Glad to see a hematologist comment. Thanks! I came to comment re: transfusion that depending on her symptoms and her young age, she probably would have been a candidate for iron infusion instead of blood transfusion despite her Hgb of 6. Given today’s EMRs, it’s unfortunate that the Ob/Gyns did not have access to her results, although, honestly, what would they have done with them? Was there ever an U/S ordered? We still don’t really know why she was bleeding so heavily. Polyp(s), fibroid(s), bizarre AVM, thyroid issues, PCOS, cancer, etc etc.
How fast do you usually see hemoglobin improve after iron transfusion? In the ED setting its not really ever something we consider, usually just go for transfusion if they have severe bleeding and Hgb < 7.
I’m an EM doc and not anything I would consider as first line either. However, having talked to hematologists about some of the anemic pts we see, having an infusion center next door, etc, just thought that this might be an option. I free though we typically would consider transfusing but it would be a risks/benefits discussion with the pt re: transfusion with quick improvement of anemia symptoms vs iron infusion with 1-2 week increase of Hgb.

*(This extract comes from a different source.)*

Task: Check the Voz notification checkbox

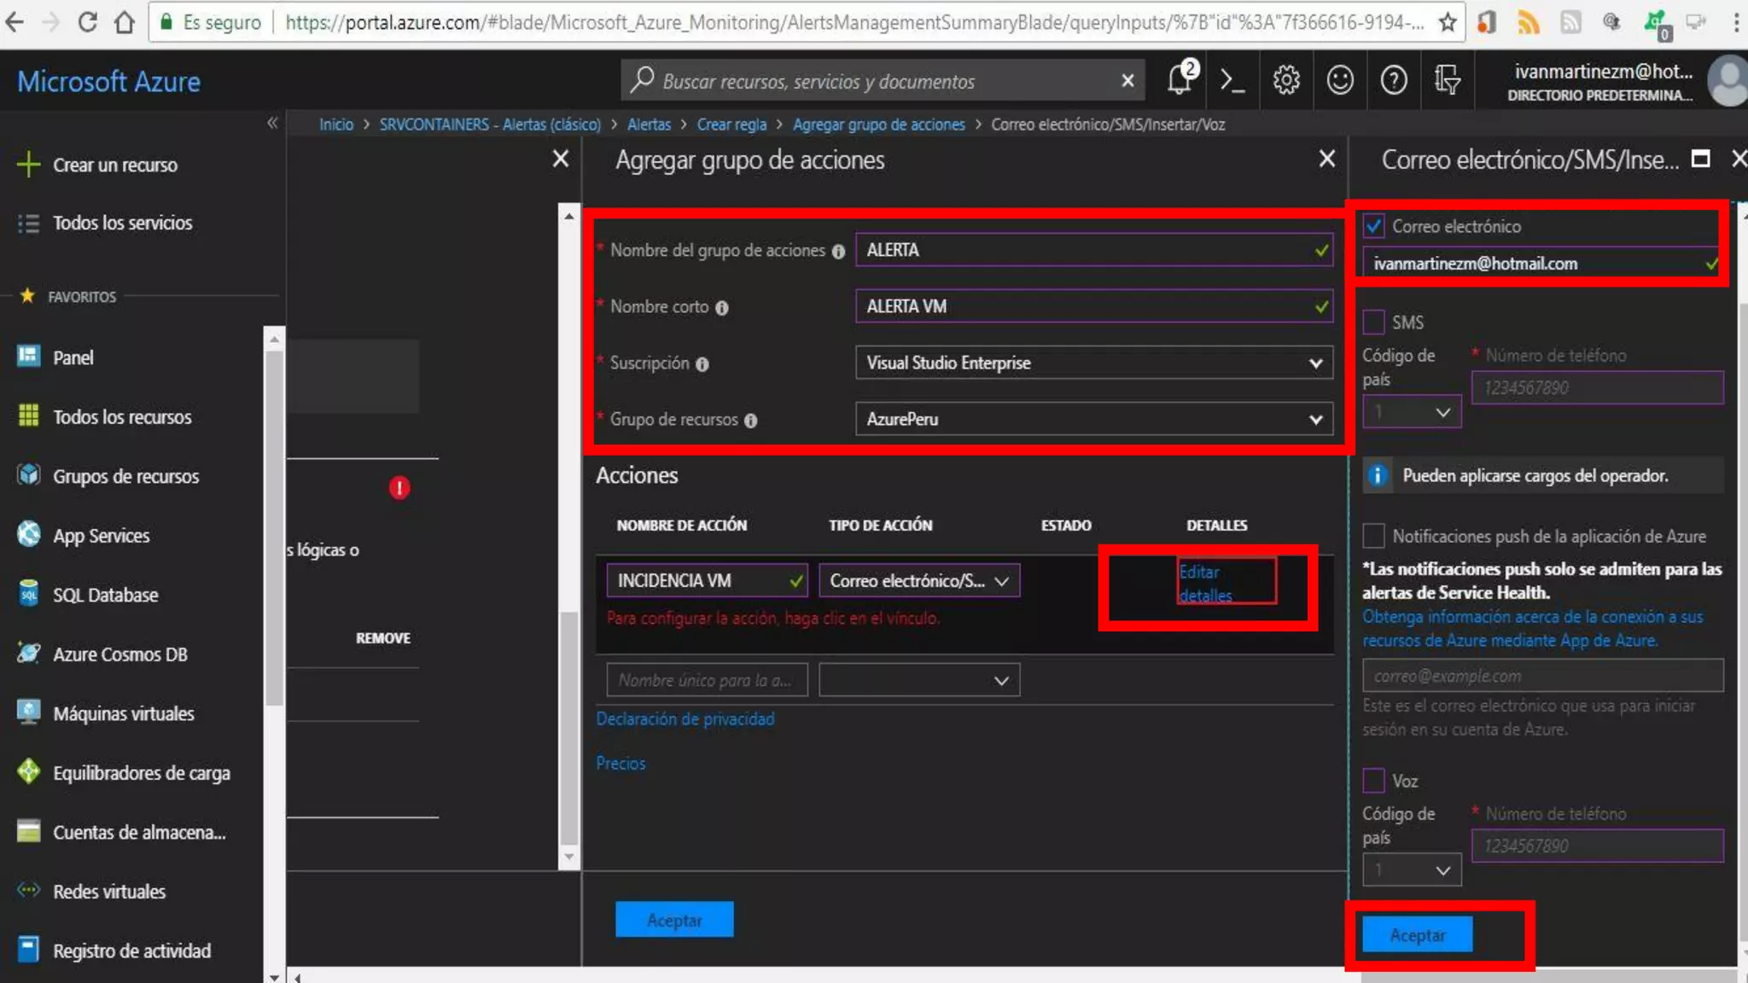Action: pyautogui.click(x=1374, y=781)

All in all, this is such a bizarre case and overall not enough of a work up re: labs or imaging as to why she was bleeding so much.
I see a fair amount of women with bleeding disorders. Generally speaking I prefer iron infusions to avoid transfusion associated risks mainly reactions and future allo-immunization risk. If you have access to newer formulations such as derisomaltose on your formulary you could give 1 gram and that’s all they will need. The patients will start to feel crappy for a day or two while the marrow uptakes the iron but slowly over 4-5 days they will start producing reticulocytes and the Hb will start to rise. Expect normal Hb levels in 4-6 weeks (if adequately replaced and not losing iron). Obviously, this needs close out patient follow up to ensure the bleeding is not worse so I understand why in some circumstances transfusions are preferred.